Despite all that, I wanted to separate Ellis-the-author and Ellis-the-video-essayist when I read her novel Axiom’s End (2020). There are plenty of YouTubers who have promoted their almost-always self-published novels to the point of creating a stigma around the whole thing; however, Ellis has through her video essays and other work shown that she has a deep connection to science fiction and fantasy as a reader, and was a Hugo Award finalist for a (very good) documentary on The Hobbit films to boot. I was cautiously optimistic.

After finishing Axiom’s End, I’m sorry to report I couldn’t make the separation.

There were too many issues with the prose and structure for me to take the book on its own terms and approach it the same way I would an unknown author’s debut. If Axiom’s End had been the latter, I probably wouldn’t have finished it. I did, and I’m glad I read to the end, but Ellis had the benefit of being someone I’ve watched for about a decade. Frankly, that’s a detriment to Ellis-the-author.

Axiom’s End centres on Cora, a character painfully Millennial in her situation and outlook, who becomes an interpreter for an alien dubbed Ampersand. It’s a first contact story, but a limited one; for most of the narrative the rest of the world is unaware that contact was even made besides conspiracy theories fueled by Cora’s estranged father. Axiom’s End is an easy read and the setup is compelling, with a lot of thought put into depicting an alien intelligence that humans can almost but not quite relate to.

However, between flat, repetitive prose, some jarring pop culture references, and much less compelling characters, Axiom’s End gets off to a bumpy start. There is a clear theme, but it takes too long to get there through the clunky turnings of the plot. The story sticks closely to Cora, and she just isn’t very well defined through a good chunk of the novel besides family resentment and the clear sense that she’s a beset-upon screw-up at the very beginning. Then the aliens enter the story and she’s just propelled along without much chance to grow or have introspection as she’s flung from one panic-inducing situation to the next.

It’s not until the second half that things take on more weight and we get glimpses of a much better story: Cora and Ampersand have their “two creatures of different backgrounds going across the ice” segment best exemplified by The Left Hand of Darkness. I have a weak spot for depictions of intercultural friendship and Ellis handles it well. Of course, it’s no surprise that a novel about inter-species communication would shine best when exploring these interactions on a personal level, and these were the most positive aspects of the book.

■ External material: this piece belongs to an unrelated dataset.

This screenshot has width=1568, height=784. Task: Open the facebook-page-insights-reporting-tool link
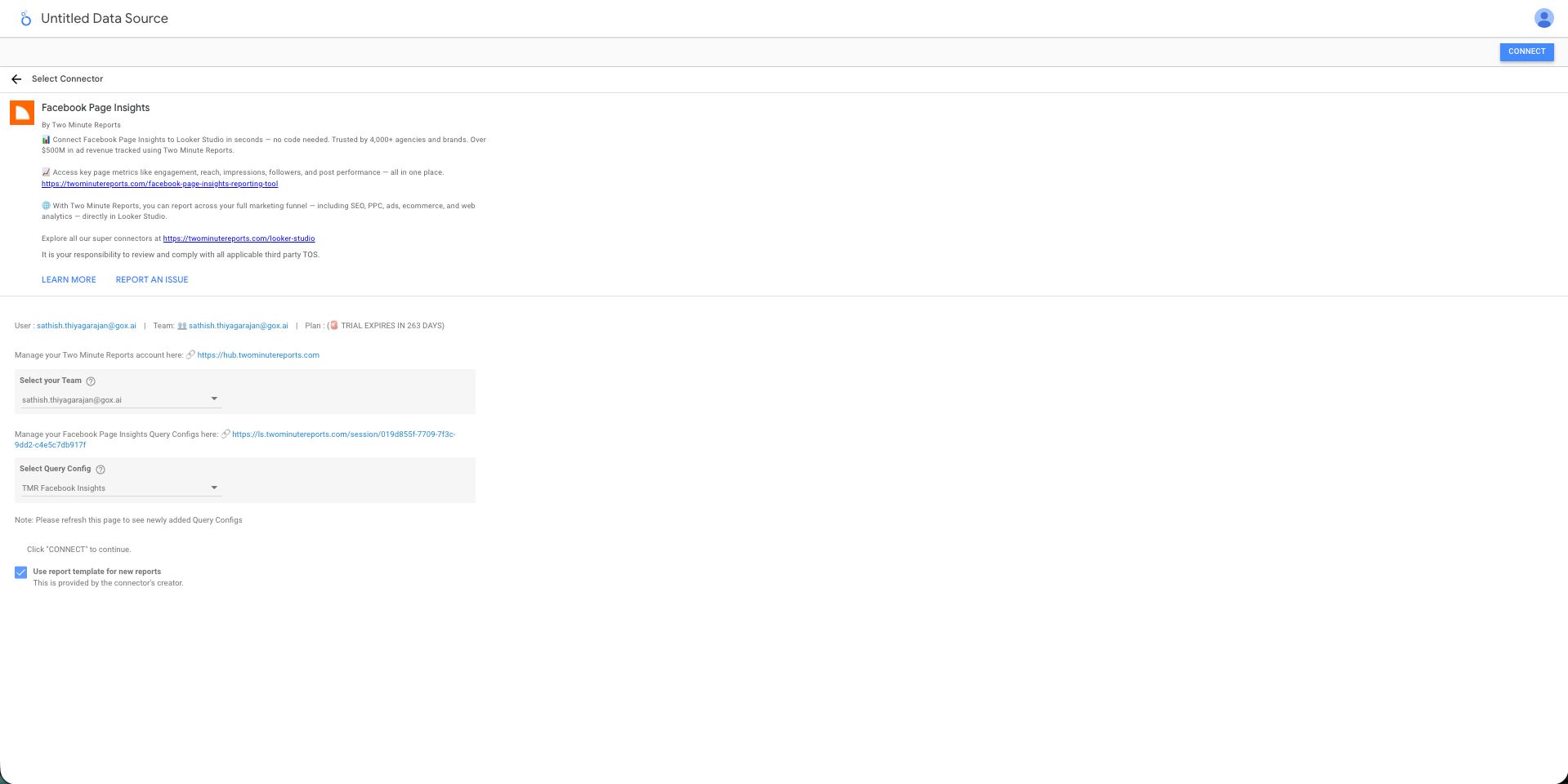point(160,183)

That’s not enough, coming as late as it does, to save a profoundly uneven work.

There are intriguing elements about alien civilizations and relating to otherness that the author could have cultivated and grown into a much stronger novel, but here, they are embedded in a framework that suffocates them instead.

Axiom’s End has promise, but it’s not the kind of promise that makes me want to continue through this series—the sequel comes out this year. I can’t help but feel this was a necessary book for the author to get out of the way on the steps to writing something better, but which should have stayed in the trunk.